Records provided below:
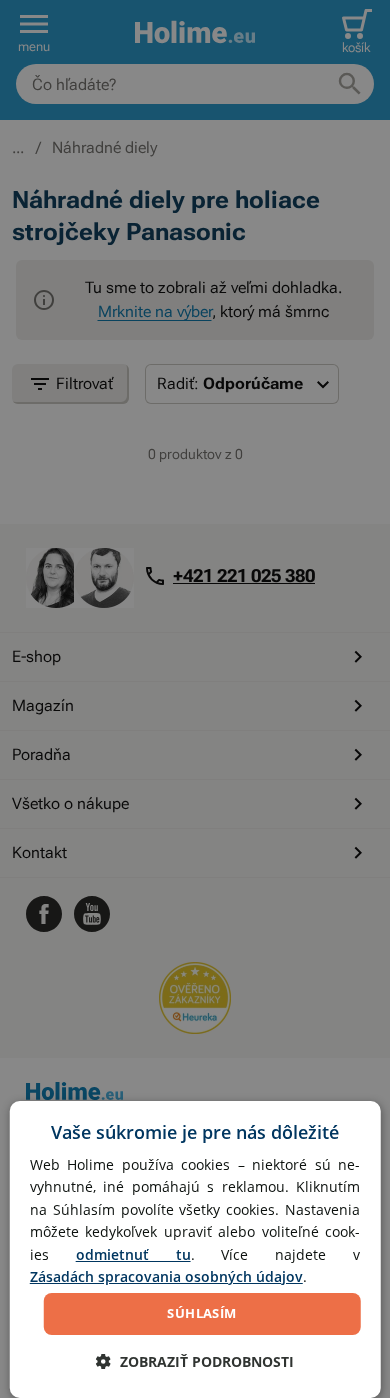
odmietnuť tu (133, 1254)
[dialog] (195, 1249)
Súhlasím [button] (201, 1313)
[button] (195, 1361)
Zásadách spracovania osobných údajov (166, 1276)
End of Records provided.
▸ **What to produce**: An exact copy is needed of the lines from the one containing "Súhlasím [button] (201, 1313)" through the end of the records.

▸ **Result of this exercise**:
Súhlasím [button] (201, 1313)
[button] (195, 1361)
Zásadách spracovania osobných údajov (166, 1276)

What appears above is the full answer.